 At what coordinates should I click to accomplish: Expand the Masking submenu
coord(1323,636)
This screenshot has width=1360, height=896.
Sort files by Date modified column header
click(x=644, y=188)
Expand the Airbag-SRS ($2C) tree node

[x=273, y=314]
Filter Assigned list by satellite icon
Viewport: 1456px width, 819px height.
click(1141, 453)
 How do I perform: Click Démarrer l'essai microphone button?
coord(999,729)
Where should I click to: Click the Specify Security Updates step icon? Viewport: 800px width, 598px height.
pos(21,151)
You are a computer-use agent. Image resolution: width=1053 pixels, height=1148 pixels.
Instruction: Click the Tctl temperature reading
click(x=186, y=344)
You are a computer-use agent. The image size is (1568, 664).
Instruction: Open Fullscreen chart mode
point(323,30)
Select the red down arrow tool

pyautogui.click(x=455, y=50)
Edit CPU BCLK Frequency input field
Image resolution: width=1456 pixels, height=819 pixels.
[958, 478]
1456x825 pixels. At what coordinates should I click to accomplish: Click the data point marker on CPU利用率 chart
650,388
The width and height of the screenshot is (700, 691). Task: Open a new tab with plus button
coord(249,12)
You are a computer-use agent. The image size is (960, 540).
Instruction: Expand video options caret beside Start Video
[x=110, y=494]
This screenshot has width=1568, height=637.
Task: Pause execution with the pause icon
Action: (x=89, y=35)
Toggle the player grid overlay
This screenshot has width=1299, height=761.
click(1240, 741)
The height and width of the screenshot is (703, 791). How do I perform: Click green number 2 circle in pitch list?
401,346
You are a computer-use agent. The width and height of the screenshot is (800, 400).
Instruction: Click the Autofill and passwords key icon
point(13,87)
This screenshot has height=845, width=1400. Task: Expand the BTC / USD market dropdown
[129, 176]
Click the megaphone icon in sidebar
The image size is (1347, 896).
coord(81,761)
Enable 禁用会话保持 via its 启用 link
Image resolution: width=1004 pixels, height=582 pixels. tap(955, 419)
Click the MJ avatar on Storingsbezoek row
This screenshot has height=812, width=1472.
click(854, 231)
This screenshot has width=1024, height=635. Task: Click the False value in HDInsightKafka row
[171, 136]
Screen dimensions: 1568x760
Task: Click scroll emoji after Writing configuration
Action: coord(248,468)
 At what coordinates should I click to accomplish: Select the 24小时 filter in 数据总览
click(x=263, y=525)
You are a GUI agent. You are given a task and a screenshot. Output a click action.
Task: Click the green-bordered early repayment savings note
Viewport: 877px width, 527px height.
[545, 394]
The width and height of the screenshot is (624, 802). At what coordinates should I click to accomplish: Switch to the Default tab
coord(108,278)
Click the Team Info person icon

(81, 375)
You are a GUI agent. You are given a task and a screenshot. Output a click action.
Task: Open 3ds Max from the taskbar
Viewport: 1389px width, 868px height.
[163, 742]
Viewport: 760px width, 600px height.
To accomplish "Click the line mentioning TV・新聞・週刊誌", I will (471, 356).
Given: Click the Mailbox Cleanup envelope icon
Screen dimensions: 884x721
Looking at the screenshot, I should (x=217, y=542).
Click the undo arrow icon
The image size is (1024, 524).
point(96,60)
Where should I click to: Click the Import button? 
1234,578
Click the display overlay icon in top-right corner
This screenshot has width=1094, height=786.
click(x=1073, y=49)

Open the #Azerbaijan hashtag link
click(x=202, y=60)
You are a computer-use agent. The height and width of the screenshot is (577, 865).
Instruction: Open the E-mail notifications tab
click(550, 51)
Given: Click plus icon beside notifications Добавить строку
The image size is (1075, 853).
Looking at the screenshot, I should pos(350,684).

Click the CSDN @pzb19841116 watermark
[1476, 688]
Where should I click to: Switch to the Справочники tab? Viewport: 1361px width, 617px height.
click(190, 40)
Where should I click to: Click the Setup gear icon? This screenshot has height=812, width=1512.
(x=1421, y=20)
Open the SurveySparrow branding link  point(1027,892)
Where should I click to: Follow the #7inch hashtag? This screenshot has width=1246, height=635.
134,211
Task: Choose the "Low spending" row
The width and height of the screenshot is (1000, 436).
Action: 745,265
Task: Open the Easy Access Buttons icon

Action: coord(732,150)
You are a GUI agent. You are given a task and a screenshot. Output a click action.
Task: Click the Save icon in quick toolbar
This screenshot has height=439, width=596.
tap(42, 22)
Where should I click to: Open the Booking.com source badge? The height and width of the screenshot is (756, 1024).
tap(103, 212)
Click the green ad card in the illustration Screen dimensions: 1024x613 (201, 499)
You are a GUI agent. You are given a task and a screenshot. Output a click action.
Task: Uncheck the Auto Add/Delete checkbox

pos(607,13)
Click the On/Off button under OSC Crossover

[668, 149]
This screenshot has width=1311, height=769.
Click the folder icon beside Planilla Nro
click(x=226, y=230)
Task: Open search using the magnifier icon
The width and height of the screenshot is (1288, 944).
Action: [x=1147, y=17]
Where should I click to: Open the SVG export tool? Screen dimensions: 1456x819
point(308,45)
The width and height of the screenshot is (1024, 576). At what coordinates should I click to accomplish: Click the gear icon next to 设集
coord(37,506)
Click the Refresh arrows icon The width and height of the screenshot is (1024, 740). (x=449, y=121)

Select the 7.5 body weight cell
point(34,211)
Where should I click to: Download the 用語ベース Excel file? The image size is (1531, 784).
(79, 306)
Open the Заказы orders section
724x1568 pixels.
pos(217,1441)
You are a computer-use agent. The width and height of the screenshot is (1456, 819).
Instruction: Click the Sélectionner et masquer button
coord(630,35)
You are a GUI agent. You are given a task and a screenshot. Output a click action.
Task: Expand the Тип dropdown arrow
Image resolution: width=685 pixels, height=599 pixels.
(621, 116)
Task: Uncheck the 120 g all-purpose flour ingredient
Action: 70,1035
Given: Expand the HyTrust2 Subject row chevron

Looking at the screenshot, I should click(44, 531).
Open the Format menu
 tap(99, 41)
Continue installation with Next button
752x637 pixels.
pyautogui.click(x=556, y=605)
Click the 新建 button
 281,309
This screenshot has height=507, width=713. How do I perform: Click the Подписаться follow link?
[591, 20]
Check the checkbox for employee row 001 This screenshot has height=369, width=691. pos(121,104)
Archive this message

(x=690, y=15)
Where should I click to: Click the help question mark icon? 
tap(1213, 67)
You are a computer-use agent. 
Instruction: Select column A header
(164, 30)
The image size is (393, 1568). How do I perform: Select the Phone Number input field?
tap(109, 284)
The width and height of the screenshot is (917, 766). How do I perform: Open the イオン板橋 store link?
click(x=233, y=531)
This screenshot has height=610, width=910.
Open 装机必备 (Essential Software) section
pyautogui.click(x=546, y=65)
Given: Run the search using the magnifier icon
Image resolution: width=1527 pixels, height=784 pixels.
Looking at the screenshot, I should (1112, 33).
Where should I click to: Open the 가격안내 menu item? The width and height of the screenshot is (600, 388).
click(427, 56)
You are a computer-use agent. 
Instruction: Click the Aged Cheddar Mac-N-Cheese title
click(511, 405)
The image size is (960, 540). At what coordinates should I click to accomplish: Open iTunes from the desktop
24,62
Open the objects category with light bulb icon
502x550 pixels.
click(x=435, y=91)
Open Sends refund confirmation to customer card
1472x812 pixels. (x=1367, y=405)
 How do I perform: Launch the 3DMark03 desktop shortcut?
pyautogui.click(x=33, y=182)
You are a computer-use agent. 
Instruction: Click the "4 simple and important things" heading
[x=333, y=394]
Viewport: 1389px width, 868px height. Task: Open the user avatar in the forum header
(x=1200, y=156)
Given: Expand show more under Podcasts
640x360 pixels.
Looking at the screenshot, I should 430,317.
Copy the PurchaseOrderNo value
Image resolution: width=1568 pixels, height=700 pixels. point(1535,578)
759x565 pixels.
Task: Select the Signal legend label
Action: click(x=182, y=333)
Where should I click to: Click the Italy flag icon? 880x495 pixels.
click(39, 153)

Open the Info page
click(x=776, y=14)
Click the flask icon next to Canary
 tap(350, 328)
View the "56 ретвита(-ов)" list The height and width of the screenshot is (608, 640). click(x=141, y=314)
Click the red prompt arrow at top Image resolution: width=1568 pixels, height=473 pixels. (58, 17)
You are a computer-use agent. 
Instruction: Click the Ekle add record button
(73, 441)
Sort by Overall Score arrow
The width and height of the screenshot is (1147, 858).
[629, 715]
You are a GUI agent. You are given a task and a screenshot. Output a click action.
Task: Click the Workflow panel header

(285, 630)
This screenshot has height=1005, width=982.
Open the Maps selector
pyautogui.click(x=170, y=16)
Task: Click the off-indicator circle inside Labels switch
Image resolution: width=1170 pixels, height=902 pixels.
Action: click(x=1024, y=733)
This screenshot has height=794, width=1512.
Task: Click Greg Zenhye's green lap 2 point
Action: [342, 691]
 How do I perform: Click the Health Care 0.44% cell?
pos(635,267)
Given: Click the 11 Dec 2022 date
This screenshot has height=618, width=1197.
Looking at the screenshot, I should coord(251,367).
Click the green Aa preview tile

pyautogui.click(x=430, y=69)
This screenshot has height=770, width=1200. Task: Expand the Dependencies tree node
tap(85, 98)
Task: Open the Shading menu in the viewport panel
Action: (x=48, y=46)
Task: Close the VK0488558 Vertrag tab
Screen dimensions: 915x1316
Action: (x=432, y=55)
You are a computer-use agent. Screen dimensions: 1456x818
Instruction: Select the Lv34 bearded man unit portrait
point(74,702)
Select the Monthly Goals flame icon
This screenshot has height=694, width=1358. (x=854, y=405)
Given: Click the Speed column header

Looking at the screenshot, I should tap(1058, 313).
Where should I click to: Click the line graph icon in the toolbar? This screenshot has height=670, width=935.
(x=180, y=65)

—————

__Requirement__:
Please go through the data from the very top down to the line with "click(1141, 453)", both ends included, and swap "Date modified" for "Date created", keeping everything else the same. Give back only those lines.

__Task response__:
 At what coordinates should I click to accomplish: Expand the Masking submenu
coord(1323,636)
This screenshot has width=1360, height=896.
Sort files by Date created column header
click(x=644, y=188)
Expand the Airbag-SRS ($2C) tree node

[x=273, y=314]
Filter Assigned list by satellite icon
Viewport: 1456px width, 819px height.
click(1141, 453)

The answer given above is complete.